## What to do
Please reproduce the passage of the school data task force article between "Reminding attendees that" and "the District voters.", inclusive.
━━━━━ Selected text
School Data Task Force resets budget conversation


November 09, 2011
BRISTOL—The Newfound School District Data Comparison Task Force presented a summary of their findings to a crowd of almost 90 interested citizens and taxpayers at an open public forum in the auditorium of the Newfound Regional High School (NRHS) on Monday night.

The hope is that grounding the school budget process in well-documented statistics and thorough comparative analysis will help to steer the difficult budget discussions ahead toward the most constructive and profitable channels for maintaining and improving education while reducing costs.

Following the Annual School District Meeting (Deliberative Session) last February, the School Board commissioned and charged the Task Force with assembling an extensive data set based on similar school districts in New Hampshire from which legitimate financial and performance comparisons might be drawn in order to shed light on places where the School budget might be cut in order to achieve better or equal student performance outcomes with less expenditures.

Task Force members include School Board members Vincent Paul Migliore and Chairman Lou Lieto, and Newfound School Business Administrator Dan Rossner. The team spent countless hours gathering and analyzing data from Newfound and other school districts across the state of New Hampshire.

The following school districts were among those identified as similar enough in demographics and other critical variables to Newfound that they might be used for constructive comparative analysis: Bow, Farmington, Franklin, Gilford, Hillsboro-Deering, Litchfield, Jaffrey-Rindge, Mascenic, Mascoma, Pembroke, Raymond, Shaker Valley, White Mountain and Winnisquam.

The full report can be found on the Newfound School District Web site at www.sau4.org. A second open public forum for feedback and discussion is scheduled for Dec. 7, from 6:30 until 8:30 p.m. in the NRHS Auditorium.

Reminding attendees that "everyone is entitled to his own opinions, but not his own facts" in his opening remarks Monday night, District Data Comparison Task Force Chairman Lou Lieto stressed that the report is the starting point for the policy discussion that will follow. The responsibility for making decisions based on the data that has been gathered belongs to the School Board, the Budget Committee, and ultimately, the District voters.
━━━━━━━━━━
━━━━━ Extracted data
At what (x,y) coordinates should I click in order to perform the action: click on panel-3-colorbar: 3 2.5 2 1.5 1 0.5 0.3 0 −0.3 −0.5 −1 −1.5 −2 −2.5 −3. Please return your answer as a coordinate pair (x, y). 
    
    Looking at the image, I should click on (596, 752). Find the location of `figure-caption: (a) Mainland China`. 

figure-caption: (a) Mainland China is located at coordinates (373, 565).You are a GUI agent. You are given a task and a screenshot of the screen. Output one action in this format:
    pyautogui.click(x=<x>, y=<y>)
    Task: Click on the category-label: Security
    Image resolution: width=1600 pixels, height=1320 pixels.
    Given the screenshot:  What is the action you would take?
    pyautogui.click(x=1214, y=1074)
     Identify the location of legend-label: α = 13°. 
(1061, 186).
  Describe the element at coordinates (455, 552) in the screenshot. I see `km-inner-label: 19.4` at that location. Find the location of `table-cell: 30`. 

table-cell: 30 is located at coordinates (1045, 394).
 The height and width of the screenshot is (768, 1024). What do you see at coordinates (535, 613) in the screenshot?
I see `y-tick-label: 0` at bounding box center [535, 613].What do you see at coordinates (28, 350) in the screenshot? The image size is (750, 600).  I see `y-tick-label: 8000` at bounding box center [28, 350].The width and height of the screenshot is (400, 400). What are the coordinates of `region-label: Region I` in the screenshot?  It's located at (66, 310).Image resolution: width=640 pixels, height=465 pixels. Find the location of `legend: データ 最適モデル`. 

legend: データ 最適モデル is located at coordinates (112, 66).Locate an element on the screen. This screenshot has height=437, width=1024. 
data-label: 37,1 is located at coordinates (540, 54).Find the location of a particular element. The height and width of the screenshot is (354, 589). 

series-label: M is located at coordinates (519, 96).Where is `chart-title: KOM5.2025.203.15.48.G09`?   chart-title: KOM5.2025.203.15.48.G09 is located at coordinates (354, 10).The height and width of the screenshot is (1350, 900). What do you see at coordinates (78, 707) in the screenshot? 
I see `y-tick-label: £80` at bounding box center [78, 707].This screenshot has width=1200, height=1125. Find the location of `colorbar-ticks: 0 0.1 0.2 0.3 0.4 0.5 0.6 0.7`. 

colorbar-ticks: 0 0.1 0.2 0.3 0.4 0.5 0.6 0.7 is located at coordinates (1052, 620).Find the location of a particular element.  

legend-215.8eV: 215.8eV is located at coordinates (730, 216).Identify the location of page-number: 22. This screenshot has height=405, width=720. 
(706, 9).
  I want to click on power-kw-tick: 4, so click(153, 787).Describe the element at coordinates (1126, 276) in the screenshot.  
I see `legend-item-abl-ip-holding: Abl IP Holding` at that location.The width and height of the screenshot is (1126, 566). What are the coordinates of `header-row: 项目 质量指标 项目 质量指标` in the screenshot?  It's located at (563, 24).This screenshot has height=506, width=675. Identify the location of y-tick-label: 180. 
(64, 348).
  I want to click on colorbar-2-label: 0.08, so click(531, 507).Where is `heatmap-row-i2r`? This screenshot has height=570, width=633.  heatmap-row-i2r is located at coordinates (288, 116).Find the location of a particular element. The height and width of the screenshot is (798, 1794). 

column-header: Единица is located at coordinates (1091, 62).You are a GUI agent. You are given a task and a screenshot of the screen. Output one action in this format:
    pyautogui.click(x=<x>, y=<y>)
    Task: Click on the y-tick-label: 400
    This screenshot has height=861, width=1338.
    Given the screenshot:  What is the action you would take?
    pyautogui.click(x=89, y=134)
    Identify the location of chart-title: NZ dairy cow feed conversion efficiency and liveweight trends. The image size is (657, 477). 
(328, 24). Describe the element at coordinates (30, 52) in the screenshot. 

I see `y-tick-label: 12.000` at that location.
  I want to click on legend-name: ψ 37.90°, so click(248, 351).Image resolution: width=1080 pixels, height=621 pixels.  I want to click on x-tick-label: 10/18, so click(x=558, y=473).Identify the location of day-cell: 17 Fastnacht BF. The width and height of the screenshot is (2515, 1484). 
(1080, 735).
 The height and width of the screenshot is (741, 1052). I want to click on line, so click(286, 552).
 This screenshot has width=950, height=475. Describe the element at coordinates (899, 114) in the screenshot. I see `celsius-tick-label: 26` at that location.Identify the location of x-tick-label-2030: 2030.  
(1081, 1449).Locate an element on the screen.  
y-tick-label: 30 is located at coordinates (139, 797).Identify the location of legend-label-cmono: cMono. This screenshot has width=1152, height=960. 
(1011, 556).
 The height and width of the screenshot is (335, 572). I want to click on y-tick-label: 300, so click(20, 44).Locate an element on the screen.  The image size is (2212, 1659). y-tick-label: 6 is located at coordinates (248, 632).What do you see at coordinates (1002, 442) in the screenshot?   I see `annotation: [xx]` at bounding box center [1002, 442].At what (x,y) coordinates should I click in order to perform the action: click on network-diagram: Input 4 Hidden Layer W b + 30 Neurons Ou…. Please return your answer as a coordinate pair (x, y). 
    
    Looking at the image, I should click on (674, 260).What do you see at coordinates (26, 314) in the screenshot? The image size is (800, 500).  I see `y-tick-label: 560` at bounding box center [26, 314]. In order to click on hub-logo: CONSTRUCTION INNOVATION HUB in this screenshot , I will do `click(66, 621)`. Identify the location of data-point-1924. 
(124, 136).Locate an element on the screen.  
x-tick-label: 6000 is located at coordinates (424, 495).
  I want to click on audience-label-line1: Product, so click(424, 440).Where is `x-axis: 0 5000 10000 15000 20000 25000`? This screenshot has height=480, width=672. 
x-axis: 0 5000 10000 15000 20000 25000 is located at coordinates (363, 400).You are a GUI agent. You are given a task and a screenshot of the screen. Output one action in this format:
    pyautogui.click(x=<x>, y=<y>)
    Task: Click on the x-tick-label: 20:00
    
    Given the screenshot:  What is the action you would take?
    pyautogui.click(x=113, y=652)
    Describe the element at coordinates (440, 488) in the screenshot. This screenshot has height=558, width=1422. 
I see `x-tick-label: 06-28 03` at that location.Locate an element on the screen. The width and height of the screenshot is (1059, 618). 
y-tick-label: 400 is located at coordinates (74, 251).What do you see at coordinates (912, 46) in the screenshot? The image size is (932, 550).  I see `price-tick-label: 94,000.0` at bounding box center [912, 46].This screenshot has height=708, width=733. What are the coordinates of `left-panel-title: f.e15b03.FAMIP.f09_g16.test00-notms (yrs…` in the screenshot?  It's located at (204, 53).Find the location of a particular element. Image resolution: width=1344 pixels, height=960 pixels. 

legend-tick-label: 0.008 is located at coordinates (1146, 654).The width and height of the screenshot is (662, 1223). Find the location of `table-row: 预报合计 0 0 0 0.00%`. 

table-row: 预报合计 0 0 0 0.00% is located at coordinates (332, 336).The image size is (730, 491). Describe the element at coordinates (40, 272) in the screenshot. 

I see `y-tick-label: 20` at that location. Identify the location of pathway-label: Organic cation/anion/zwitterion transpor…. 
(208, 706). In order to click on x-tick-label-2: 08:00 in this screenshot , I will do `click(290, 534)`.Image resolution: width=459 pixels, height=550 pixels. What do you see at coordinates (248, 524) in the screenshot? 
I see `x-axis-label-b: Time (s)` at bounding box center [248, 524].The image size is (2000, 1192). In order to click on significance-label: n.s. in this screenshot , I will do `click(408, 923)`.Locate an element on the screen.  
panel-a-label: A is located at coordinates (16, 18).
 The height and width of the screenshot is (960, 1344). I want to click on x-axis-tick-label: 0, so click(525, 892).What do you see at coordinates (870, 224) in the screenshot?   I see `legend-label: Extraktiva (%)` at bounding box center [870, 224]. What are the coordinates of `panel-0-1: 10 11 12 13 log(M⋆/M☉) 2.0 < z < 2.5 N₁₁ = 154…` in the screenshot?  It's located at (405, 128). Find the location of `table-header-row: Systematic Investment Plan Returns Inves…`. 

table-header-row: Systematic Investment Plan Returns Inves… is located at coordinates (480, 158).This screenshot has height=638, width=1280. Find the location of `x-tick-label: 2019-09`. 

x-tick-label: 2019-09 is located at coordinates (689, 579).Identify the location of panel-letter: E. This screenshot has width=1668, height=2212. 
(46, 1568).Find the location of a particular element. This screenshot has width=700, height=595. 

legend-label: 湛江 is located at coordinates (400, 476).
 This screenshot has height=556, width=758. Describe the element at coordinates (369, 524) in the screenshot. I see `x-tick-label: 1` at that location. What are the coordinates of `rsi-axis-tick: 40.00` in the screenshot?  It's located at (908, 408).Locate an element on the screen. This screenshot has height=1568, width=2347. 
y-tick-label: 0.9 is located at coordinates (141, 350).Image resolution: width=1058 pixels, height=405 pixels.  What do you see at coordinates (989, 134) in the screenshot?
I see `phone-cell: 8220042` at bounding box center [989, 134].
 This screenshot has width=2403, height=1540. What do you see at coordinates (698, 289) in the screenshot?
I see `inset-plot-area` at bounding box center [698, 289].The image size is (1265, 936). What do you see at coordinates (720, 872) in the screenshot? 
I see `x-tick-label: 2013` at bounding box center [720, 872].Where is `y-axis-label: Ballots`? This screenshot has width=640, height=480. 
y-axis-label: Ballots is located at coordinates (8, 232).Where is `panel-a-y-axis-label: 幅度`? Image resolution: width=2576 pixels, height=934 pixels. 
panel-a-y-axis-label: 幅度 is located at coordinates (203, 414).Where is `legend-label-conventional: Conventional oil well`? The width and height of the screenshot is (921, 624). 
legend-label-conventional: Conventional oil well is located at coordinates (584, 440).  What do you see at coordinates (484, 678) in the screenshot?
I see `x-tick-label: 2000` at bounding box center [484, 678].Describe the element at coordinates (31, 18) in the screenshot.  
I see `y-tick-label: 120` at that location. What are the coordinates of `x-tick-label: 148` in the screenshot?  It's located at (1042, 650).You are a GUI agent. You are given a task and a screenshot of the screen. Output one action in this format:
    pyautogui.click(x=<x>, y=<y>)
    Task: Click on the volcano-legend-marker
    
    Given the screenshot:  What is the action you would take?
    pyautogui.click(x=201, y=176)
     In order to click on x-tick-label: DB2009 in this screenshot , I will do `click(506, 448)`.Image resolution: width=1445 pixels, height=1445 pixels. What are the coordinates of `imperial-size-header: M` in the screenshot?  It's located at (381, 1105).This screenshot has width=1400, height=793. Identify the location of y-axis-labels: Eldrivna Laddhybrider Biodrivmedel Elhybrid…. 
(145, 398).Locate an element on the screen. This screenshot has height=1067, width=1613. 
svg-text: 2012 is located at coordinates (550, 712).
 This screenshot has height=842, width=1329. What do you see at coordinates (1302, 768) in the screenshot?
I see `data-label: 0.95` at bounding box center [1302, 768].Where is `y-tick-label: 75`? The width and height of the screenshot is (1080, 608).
━━━━━━━━━━
## Solution to this exercise
Reminding attendees that "everyone is entitled to his own opinions, but not his own facts" in his opening remarks Monday night, District Data Comparison Task Force Chairman Lou Lieto stressed that the report is the starting point for the policy discussion that will follow. The responsibility for making decisions based on the data that has been gathered belongs to the School Board, the Budget Committee, and ultimately, the District voters.